Germs in the gut may help drive appetite, says new research into the link between obesity and bacteria.

Previous studies have shown that overweight people and normal-weight people harbor different types and amounts of microbes that naturally live in the intestine. To determine why, scientists are peering into mice.

Emory University researchers noticed that mice with an altered immune system were fatter than regular mice, and had a collection of disorders - high blood pressure, and cholesterol and insulin problems - called metabolic syndrome, often a precursor of heart disease and diabetes.

Everyone is born with a sterile digestive tract that within days is flooded with bacteria from first foods and the environment.

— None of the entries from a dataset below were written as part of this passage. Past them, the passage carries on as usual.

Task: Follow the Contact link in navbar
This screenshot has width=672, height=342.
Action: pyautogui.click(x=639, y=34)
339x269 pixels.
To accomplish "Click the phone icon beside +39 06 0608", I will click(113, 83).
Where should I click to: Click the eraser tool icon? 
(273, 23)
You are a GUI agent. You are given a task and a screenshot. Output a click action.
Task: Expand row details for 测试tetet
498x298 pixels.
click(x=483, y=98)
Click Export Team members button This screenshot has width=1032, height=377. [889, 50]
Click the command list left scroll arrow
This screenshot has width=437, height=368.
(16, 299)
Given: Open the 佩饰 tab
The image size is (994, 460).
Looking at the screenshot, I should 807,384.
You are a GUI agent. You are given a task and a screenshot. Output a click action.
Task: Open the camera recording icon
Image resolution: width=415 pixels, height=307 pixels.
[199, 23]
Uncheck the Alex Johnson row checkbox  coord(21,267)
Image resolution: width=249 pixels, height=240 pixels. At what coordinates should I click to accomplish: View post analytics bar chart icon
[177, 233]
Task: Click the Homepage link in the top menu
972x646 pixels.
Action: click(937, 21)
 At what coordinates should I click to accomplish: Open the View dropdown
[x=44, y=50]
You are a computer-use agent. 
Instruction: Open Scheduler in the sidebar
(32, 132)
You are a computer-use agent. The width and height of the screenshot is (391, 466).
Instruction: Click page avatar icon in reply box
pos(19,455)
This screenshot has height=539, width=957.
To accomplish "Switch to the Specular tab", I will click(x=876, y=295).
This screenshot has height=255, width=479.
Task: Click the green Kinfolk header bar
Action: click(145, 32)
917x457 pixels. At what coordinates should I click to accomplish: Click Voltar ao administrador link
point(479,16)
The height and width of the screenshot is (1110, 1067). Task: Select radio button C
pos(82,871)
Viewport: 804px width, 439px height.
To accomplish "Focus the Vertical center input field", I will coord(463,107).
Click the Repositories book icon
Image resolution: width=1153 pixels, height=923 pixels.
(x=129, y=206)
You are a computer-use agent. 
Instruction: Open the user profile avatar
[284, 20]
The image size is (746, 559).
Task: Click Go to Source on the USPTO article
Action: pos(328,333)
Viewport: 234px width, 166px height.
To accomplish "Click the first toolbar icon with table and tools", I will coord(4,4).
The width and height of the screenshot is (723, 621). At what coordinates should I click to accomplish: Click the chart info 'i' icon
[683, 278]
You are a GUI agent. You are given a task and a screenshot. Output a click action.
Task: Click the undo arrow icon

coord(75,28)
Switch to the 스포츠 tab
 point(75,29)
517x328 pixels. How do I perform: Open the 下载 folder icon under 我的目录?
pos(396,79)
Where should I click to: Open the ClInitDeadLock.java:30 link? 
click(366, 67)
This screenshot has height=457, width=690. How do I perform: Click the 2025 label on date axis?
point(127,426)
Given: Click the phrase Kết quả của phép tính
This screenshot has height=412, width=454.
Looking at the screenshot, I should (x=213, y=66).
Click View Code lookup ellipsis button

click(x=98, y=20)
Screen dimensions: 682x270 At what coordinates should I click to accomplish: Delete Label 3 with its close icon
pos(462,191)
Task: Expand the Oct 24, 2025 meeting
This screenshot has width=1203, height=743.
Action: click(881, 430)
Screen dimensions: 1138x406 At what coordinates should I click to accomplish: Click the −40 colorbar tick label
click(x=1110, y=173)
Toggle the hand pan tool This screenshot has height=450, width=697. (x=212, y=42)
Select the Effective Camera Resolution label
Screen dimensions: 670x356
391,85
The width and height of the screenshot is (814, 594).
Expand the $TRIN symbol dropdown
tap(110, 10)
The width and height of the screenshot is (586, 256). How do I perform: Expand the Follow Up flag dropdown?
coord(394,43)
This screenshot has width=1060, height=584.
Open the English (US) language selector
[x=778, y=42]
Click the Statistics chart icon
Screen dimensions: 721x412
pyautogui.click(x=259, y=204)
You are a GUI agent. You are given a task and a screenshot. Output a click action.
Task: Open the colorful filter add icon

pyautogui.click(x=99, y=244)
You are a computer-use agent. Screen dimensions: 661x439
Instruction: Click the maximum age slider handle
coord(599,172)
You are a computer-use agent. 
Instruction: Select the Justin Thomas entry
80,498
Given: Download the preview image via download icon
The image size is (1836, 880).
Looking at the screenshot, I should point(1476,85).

Altered immunity in these mice meant somewhat different bacteria grew in their intestines than in normal rodents - driving bigger appetites, metabolic syndrome and a low-grade inflammation believed key to obesity's illnesses, Emory associate pathology professor Andrew Gewirtz reported Thursday in the journal Science.

To prove it, Gewirtz transferred bacteria from the fat mice directly into the germ-free intestines of normal newborn mice - and those mice began eating more and developed inflammation and insulin problems.

Restrict access to food and the altered mice don't gain weight, but still experienced the other symptoms, he noted.

"People are getting obese because they're eating more, but it suggests the reason they're eating more may not simply be that calories are cheap and available," Gewirtz said. "The reason they're eating more may be an increased appetite resulting from changes in intestinal bacteria."

His next step is to study how gut bacteria changes in people having weight-loss surgery.